If you remember, Goodwin discussed the -ous case as the subject of the impersonal gerundive. At first blush, you might think that’s what ta is, the subject of heurein. It’s not true. Heurein is exercising its impersonal gerundive right to be noun-y as well as verby. The finding is impossible. Finding what? That’s where the ta comes in, which means it’s the object, so the case is -ous. Since the ta is definitely substantive, it can’t be modified by safos, which has to be modifying heurein. So now highlight heurein and bold the ta, and then in is in blue.
The counterpoint de clause is also not straightforward. It starts with a prepositional phrase relating to the “found”. The hon after it relates it to what happens in the de clause, which is skopounti moi pisteusai. But moi forms an idiom with ksumbainai, “I happened.” To this we have the complement skopounti, a gerundive, and pisteusai. As an imperfective eventive impersonal gerundive in executive voice, this can be the event of trusting – something.

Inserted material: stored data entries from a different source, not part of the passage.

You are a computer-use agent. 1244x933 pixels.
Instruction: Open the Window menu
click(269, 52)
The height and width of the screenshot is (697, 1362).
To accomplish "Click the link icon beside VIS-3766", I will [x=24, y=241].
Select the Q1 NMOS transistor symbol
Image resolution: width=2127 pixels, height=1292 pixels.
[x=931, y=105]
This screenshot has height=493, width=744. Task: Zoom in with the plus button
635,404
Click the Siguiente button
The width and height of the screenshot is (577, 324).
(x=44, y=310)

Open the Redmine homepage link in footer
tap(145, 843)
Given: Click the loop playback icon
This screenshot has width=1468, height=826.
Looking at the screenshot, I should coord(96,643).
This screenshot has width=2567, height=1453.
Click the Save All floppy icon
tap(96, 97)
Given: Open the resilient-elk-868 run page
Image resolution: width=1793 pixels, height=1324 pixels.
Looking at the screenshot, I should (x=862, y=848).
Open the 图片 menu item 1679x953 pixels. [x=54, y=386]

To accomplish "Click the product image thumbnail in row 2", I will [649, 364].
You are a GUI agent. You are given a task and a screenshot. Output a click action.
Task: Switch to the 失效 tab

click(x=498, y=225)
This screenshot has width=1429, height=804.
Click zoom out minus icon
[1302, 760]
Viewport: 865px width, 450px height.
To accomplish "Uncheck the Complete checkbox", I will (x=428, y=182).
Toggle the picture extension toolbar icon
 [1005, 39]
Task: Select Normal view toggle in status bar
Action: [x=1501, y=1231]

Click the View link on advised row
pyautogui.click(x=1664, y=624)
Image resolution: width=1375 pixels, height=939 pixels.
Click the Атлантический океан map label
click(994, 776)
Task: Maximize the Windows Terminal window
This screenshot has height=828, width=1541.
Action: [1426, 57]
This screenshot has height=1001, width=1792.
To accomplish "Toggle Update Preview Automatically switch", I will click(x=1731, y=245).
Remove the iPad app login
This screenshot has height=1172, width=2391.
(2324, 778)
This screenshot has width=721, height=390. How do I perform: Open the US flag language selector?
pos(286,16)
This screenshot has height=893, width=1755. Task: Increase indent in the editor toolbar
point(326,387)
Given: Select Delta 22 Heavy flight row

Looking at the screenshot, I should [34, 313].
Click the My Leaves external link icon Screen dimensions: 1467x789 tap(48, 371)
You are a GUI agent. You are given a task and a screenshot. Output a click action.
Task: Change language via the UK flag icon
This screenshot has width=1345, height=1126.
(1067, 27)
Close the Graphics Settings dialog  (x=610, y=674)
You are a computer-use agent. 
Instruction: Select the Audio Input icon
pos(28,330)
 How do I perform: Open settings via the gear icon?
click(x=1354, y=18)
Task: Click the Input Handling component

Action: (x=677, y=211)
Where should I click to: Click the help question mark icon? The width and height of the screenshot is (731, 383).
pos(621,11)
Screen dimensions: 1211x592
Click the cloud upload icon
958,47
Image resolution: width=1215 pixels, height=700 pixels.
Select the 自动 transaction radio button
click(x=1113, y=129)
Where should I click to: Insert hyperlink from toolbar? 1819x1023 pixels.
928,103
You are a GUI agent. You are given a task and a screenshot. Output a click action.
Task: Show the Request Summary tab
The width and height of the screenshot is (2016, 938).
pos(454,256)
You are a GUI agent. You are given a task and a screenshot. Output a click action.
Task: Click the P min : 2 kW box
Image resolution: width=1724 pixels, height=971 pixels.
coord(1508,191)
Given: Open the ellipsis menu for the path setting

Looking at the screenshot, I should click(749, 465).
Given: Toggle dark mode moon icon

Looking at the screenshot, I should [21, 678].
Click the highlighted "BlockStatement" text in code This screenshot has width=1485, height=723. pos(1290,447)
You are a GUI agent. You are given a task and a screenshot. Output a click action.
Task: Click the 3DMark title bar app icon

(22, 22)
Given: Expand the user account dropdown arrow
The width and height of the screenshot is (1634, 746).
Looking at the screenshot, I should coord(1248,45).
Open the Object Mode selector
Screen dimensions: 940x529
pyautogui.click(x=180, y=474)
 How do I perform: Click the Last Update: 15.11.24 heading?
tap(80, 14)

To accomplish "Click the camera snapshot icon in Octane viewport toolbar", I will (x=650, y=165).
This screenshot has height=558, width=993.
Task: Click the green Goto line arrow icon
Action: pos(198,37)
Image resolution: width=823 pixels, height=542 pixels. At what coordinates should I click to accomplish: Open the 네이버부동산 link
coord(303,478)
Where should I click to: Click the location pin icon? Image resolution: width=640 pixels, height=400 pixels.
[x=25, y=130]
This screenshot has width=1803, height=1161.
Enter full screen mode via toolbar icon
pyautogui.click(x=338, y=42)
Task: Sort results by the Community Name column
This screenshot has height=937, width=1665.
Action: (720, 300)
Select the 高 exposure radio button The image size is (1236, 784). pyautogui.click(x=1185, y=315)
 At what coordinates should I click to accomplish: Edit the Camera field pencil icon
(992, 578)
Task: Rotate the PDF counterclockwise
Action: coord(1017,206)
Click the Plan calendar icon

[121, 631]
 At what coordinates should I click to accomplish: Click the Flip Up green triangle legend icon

But it’s actually another complement to ksumbainai, “happened to believe”.
For the next part of the phrase, ou megala nomizo genesthai, we have to go to nomizo in the word tool, and look the whole way down the entry to II.4. Megala can be a whole lot of things; including a feminine in -ous case. With nomizo, we get “I believed it happened to not be great”.
What was not great? What’s the grammatical match? It goes the whole way back from megala to the two tas at the start of the subsection, and those go back to kinisis at the start of subsection 2. Megala works out to a dual number feminine in the -ous case; it’s dual because Thucydides is writing about ta pro auton, wars before the Peloponnesian war, some of which he will discuss, and ta eti palaitera, older wars, such as the Trojan War.
So Thucydides starts off this last clause by referring back to the evidence which is part of the first clause in this subsection, and also back to the event he started subsection 2 with. He reassures his audience that he considered his data carefully. And finally he delivers the verdict: nothing that happened before the Peloponnesian war, either in ancient times or more recently, either in war or other issues, had the scope of the war he is about to document.
If he put the verdict first, it would beg the question of how careful he was in his judgment. People in the audience gave him data, from their own experience or that of relatives, or they may have recommended written sources from their favorite authors. I’ve had people recommend sources to me, who were very hurt when I didn’t share their enthusiasm for something outdated with debunked information in it. Thucydides is trying to short-circuit arguments about that, but at last he has to tell the truth: most sources I used were too old and unclear to trust, and what I did trust, showed that what I’m writing about is indeed bigger than anything in history.